- [TASK OBJECTIVE] For the data below, give the number of lines containing "page" and nothing more.

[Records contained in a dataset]
# # # #

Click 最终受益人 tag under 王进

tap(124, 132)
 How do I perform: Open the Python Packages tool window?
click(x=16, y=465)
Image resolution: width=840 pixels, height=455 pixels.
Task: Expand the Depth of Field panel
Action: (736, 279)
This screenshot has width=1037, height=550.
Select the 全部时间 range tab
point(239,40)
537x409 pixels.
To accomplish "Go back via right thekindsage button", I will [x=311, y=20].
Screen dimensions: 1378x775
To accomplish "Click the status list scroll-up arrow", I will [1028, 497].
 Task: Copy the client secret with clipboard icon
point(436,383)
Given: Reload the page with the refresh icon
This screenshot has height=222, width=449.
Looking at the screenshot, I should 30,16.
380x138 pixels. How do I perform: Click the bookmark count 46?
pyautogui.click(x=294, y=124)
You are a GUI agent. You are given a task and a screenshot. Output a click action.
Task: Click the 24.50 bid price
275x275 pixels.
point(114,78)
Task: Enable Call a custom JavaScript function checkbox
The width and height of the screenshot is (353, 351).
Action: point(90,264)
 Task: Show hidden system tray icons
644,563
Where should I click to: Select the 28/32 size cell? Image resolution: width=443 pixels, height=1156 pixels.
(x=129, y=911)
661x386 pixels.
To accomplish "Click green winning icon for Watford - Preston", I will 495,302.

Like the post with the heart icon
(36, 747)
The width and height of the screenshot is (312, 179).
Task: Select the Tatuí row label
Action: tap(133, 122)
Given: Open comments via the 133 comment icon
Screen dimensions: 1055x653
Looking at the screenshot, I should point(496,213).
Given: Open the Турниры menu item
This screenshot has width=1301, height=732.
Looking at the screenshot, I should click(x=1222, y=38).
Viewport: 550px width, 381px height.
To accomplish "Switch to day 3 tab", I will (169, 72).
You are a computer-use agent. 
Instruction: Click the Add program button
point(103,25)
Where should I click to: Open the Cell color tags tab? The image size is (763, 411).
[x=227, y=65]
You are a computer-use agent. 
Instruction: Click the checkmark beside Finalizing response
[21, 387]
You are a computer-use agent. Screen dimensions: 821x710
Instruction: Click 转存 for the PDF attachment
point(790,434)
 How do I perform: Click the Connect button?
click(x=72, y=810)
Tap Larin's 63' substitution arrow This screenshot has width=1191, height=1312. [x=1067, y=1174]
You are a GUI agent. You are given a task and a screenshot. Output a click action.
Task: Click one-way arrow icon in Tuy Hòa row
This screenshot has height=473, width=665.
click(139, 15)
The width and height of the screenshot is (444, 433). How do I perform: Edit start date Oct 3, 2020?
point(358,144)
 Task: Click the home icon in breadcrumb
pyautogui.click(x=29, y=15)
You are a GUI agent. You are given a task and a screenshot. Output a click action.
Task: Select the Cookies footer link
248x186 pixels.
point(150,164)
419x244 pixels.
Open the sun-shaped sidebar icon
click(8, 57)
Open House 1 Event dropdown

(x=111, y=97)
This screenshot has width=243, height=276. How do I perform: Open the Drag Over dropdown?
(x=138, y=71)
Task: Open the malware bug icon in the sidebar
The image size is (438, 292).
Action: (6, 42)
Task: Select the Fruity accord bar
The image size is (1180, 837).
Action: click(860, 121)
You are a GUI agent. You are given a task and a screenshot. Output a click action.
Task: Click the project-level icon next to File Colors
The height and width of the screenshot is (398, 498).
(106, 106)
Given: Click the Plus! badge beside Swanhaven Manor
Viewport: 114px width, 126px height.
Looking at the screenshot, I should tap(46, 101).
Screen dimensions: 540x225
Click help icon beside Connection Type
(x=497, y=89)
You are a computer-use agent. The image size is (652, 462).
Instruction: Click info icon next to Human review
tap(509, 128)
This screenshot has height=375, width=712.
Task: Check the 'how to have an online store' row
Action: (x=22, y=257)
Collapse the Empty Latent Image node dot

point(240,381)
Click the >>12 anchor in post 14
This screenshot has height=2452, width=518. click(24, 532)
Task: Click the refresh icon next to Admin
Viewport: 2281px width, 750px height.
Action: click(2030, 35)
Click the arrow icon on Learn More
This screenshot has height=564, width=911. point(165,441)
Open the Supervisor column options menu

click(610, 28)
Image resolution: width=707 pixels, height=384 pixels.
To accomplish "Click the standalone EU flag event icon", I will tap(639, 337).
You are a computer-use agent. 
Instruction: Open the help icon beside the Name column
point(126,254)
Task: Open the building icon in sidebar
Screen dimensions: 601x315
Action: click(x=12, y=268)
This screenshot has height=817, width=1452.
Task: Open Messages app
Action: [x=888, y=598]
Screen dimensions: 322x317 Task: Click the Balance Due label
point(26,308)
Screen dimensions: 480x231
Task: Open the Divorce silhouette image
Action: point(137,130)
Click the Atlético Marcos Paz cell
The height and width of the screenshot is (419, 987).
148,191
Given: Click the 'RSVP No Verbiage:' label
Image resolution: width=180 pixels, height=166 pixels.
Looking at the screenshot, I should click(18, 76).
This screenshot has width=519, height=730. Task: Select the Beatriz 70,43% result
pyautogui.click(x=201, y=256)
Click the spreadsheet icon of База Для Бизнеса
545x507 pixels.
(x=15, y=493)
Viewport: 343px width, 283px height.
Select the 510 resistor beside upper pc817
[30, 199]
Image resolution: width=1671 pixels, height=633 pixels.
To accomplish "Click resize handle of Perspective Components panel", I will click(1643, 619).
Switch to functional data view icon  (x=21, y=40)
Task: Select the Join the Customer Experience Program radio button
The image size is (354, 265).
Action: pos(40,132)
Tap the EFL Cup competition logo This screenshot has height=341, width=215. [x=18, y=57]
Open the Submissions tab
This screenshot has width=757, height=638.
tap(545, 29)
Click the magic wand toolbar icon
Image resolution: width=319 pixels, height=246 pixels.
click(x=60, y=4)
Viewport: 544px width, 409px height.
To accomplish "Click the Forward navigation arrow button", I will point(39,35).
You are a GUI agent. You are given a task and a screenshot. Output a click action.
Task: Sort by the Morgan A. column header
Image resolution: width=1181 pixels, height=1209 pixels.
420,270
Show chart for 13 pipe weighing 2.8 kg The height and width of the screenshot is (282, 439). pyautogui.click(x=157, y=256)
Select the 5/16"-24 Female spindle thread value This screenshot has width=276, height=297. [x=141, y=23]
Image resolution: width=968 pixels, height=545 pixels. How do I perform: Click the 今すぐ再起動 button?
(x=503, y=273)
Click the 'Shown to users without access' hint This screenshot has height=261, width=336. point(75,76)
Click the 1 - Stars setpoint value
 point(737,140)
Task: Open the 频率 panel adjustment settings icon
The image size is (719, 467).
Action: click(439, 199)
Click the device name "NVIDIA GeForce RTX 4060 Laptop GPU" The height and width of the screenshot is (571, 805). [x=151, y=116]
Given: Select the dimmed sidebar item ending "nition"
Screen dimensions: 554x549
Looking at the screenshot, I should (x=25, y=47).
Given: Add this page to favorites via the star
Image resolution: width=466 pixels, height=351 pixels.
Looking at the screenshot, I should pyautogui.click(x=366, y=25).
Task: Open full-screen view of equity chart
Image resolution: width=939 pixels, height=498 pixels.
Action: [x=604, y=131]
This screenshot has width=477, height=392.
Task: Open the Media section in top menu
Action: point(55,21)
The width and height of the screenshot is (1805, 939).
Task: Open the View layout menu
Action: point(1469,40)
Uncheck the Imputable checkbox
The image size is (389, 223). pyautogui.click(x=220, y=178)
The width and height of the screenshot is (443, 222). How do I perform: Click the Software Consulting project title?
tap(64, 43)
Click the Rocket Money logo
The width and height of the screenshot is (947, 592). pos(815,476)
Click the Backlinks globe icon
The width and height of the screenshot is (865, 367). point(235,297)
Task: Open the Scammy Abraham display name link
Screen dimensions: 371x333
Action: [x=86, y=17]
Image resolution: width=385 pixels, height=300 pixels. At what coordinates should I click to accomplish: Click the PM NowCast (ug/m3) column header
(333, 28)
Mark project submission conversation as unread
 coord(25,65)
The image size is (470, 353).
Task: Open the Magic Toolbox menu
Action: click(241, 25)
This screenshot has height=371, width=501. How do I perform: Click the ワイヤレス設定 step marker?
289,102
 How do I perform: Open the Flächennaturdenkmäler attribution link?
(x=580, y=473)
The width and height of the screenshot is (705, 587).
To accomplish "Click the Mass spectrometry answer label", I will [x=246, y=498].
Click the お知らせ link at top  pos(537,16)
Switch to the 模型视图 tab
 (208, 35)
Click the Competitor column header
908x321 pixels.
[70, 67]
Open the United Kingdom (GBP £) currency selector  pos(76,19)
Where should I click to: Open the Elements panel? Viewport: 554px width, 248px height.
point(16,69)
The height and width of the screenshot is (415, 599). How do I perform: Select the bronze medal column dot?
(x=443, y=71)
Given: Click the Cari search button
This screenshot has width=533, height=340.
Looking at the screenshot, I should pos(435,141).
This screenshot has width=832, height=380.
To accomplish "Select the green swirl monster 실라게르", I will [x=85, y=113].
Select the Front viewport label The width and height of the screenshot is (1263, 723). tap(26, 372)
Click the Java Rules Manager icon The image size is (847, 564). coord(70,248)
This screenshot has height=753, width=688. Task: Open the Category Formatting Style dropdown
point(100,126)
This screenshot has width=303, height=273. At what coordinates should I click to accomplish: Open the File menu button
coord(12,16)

# # # #

- [OUTPUT BELOW] 2